Task instructions>
Which lines in the records below contain the word "will"? Copy each one.

▼▼▼

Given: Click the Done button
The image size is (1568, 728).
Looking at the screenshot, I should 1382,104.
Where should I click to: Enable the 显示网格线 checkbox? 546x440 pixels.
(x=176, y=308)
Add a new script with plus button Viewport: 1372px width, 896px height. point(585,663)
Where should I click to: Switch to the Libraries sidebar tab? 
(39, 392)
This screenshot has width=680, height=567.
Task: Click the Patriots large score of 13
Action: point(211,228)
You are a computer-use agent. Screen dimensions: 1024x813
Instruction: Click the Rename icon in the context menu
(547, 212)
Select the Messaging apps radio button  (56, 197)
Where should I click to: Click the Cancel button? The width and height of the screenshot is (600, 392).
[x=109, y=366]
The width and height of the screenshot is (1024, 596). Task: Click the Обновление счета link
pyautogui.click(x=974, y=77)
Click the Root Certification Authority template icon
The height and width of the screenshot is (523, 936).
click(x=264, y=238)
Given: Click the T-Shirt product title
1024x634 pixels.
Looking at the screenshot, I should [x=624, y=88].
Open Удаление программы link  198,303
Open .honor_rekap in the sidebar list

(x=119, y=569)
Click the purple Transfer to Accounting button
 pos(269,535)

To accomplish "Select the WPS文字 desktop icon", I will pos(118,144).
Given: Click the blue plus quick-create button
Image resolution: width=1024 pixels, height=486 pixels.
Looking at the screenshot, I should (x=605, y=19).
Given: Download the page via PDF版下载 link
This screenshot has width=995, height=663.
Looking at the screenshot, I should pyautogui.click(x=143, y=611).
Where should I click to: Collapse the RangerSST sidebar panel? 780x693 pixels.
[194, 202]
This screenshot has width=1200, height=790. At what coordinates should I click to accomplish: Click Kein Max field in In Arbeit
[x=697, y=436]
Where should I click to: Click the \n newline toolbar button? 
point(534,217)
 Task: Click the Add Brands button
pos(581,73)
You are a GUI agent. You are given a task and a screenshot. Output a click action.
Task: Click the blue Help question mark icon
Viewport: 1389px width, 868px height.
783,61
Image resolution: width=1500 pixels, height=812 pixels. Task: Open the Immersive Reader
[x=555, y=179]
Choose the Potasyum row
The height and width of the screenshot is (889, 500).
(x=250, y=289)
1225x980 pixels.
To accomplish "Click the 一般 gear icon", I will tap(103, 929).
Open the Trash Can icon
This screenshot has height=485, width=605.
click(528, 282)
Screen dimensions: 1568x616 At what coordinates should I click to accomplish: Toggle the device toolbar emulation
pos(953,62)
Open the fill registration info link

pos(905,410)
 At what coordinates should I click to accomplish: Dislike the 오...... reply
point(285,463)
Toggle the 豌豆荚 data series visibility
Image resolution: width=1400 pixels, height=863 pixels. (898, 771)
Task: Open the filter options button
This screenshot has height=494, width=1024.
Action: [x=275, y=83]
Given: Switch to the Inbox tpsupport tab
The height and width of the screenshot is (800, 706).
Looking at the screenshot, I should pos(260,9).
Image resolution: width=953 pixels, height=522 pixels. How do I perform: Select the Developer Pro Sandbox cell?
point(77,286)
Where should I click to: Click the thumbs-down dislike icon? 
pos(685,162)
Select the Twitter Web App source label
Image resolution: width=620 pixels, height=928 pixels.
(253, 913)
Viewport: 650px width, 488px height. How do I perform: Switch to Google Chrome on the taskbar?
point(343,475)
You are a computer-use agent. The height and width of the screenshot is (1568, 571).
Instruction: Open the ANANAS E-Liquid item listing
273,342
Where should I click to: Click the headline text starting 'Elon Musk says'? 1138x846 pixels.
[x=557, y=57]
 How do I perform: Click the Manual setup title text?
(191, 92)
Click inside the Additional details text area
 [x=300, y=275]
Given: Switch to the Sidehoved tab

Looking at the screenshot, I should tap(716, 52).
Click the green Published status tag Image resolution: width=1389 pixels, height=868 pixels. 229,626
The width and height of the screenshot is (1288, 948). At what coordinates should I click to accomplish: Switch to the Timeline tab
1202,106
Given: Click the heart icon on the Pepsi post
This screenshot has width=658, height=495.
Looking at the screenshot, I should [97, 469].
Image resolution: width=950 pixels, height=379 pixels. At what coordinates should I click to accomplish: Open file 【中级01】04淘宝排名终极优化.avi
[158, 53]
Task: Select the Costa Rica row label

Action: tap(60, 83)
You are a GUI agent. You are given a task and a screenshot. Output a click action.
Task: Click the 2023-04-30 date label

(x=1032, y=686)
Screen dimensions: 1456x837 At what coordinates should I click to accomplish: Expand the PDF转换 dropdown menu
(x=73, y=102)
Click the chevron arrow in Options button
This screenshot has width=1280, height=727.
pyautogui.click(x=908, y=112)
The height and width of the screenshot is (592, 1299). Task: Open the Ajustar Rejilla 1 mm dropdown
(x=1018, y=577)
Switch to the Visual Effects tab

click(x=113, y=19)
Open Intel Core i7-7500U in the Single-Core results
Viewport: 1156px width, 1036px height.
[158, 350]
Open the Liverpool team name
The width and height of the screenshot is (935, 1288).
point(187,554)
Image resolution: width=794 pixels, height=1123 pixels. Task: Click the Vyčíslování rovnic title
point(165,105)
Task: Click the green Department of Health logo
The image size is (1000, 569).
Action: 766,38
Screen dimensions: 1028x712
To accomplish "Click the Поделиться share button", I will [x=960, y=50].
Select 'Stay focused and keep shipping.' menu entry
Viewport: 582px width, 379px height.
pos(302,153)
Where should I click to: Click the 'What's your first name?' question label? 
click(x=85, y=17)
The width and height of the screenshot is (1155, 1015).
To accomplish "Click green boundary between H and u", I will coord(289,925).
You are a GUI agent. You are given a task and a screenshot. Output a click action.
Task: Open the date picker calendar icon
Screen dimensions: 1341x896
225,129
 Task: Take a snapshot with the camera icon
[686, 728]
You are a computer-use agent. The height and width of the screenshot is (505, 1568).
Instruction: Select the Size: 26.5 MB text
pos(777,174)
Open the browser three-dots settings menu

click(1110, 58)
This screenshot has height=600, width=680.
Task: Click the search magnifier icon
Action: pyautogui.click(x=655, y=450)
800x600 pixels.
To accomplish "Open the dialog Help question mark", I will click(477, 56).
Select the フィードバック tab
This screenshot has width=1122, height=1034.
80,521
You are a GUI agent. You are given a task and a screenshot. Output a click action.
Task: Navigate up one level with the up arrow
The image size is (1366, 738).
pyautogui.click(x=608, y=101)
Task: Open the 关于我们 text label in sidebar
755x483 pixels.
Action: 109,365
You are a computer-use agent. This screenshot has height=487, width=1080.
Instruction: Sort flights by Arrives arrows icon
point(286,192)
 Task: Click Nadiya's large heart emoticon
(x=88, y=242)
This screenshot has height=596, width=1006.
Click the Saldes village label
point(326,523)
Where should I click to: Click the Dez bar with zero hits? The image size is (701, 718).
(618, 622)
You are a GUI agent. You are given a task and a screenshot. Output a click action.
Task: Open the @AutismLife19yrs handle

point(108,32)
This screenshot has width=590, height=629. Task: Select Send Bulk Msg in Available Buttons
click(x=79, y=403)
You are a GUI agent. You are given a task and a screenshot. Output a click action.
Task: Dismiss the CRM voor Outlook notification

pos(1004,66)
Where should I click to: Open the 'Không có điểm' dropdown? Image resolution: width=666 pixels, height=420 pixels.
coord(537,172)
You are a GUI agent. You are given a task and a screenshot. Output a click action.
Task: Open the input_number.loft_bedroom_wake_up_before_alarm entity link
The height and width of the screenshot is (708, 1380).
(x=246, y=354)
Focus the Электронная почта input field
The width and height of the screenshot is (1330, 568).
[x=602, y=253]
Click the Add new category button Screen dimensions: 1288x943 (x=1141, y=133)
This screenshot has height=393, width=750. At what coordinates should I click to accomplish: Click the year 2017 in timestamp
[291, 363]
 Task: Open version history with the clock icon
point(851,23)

▲▲▲

Expected answer>
To accomplish "Select the WPS文字 desktop icon", I will pos(118,144).
To accomplish "Click the 一般 gear icon", I will tap(103, 929).
To accomplish "Click the Поделиться share button", I will [x=960, y=50].
To accomplish "Click green boundary between H and u", I will coord(289,925).
To accomplish "Open the dialog Help question mark", I will click(477, 56).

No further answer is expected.